И вдруг зашумел, нехотя дал дорогу могилевский люд. Я увидел прежде всего всадника в черном, носатого, со щеками, которые словно к зубам прилипали. Голова не покрыта, — еще бы, скорбь ведь: нобиля, обесчестившего сословье, судить придется.
А за носатым еще и еще всадники, в парче, соболях, утерфине . Сабли разноцветной радугой сияют.
Проехали Деспот-Зенович, Загорский, Сапега, князь Друцкий — судить, в ратушу. И повезли с собой универсал короля, согласие на любое решение дворян относительно нобиля Ракутовича. И не успели проехать — завыл, заголосил юродивый, пробежал за ними, закрывая пальцами — в высохшей крови
— глаза.
— Демонов вижу, черные все… летят! Светленького агнца хотят зарезать, кишки его зубами волочить!..
Народ шарахнулся в сторону. А те проехали к ратуше и дверь закрыли.
И до вечера они там прели. И весь следующий день. А мы оба дня стояли у дверей и на крыльце. Пани Любку вызывали свидетелем, но она сказала, что Роман мужа в бою убил, а иезуитов повесил за попытку отравить, всех же остальных помиловал. И под конец потеряла сознание.

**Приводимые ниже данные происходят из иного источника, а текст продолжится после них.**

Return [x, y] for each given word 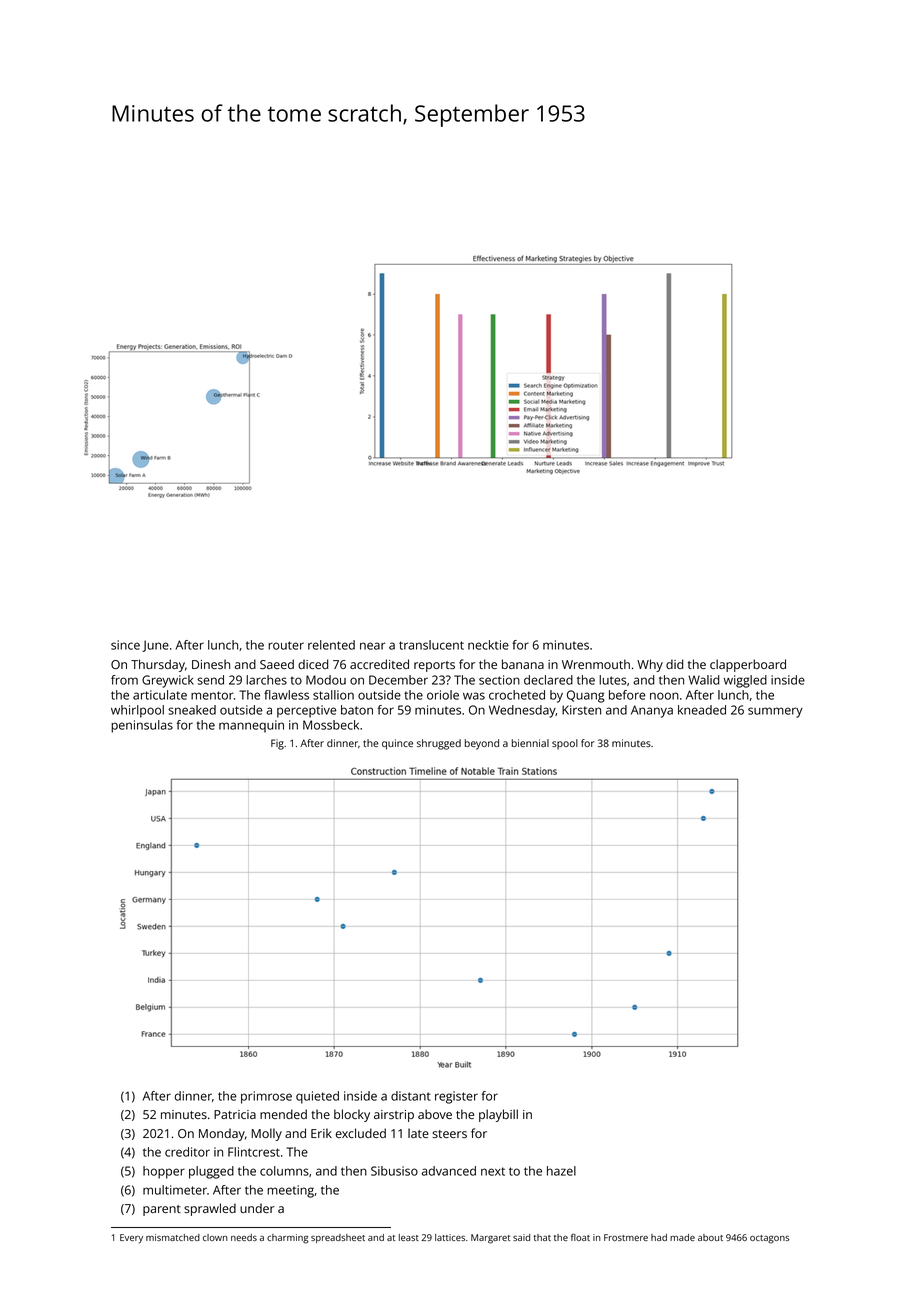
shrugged [439, 744]
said [521, 1237]
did [674, 664]
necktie [488, 645]
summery [775, 712]
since [125, 645]
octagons [769, 1239]
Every [131, 1239]
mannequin [251, 726]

Суд остался ею очень недоволен.
А народ все больше шумел у дверей ратуши и на площадях. Я сам слышал, как богатый парень из мещан, обутый в сафьяновые сапожки, в лисьей безрукавке внакидку, кричал:
— Не дать им Романа на растерзание. Он веру правую спасти хотел, как предок его спасал от татар. Всем известно, что не Миндовг их бил у Крутогорья. Он и грамоты вверх ногами держал, кожух смердючий. Кто конницу татарскую опрокинул? Ракута, Романов предок!.. Потому мы и белые, что татар не нюхали!
Люди рвались и к дверям ратуши, кричали:
— Неправедное это дело — нобиля судить.
Тогда им показали вдову Кизгайлы, живое обвинение. И младенца Якуба показывали, поносили Ракутовича:
— Дитя невинное еще в чреве осиротил. Ирод! Враг всех белорусцев с сущими!
А в ратуше тоже кипели споры. Сапега с Друцким стояли за смерть, однако магистрат был против. И на его сторону склонились Деспот-Зенович и Загорский. Опасались, не было бы соблазна для меньших. Кричали до хрипоты, ругали друг друга псами и по всякому другому. И может, ничего бы не решили, если бы не пришли люди из Луполова и Подуспенья. В толпе сразу засмердело шкурами и рогом, и стала толпа кричать совсем по-другому:
— Убьете его — смута будет! Забыли, как во время могилевского бунта в портки клали, будете и нынче. Стаха Митковича да Гаврилки Иванова на вас нету.